What you will do: Return all lines below containing the word "preview".

═════ Supplied entries

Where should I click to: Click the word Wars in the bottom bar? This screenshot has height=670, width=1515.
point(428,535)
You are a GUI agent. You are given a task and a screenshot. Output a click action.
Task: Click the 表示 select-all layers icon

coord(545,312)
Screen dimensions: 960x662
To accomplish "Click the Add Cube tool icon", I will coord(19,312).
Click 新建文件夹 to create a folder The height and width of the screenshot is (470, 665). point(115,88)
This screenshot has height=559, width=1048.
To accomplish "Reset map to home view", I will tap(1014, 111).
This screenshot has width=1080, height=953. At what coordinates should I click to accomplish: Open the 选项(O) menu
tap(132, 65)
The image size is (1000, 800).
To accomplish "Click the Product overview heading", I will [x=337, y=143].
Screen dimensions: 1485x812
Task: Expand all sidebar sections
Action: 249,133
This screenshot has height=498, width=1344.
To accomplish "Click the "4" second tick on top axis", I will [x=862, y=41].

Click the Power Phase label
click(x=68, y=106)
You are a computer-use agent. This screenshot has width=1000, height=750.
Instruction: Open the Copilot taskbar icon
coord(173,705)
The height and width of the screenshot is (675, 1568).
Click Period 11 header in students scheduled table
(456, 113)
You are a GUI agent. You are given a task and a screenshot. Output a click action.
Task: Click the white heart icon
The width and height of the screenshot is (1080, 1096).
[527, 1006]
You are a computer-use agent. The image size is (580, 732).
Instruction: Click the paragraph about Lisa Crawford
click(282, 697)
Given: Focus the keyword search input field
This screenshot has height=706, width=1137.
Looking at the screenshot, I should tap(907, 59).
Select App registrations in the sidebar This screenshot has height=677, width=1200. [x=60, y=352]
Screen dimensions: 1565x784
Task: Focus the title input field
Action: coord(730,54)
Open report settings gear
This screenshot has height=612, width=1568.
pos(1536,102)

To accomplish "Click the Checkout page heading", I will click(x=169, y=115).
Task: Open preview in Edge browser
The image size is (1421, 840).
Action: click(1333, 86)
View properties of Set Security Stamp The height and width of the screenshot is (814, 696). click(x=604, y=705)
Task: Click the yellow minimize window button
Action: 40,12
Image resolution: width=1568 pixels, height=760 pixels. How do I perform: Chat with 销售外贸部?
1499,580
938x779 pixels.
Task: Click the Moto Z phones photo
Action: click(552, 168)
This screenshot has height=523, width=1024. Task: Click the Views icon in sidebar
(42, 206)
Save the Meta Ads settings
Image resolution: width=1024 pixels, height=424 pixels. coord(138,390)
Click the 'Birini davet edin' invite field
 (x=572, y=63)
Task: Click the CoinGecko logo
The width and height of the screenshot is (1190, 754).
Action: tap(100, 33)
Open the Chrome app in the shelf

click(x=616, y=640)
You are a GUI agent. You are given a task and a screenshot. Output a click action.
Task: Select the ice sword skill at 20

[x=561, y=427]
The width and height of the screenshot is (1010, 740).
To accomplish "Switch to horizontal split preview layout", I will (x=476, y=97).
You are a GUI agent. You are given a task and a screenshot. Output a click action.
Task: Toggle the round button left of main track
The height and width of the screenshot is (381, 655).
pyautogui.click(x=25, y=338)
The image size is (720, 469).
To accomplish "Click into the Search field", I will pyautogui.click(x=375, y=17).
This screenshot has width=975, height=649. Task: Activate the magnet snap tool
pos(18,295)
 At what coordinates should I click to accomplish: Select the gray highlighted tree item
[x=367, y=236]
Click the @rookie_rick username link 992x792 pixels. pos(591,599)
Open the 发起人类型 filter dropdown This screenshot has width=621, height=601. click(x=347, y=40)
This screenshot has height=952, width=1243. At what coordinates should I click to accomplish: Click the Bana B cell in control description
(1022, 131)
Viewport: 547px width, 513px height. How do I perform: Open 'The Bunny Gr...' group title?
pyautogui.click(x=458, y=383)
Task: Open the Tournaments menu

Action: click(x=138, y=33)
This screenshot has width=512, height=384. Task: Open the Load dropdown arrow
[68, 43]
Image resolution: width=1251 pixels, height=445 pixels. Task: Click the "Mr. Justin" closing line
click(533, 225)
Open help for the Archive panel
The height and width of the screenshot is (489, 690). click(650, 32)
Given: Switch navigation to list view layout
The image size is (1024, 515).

══════════

Answer to this task:
Task: Open preview in Edge browser
To accomplish "Switch to horizontal split preview layout", I will (x=476, y=97).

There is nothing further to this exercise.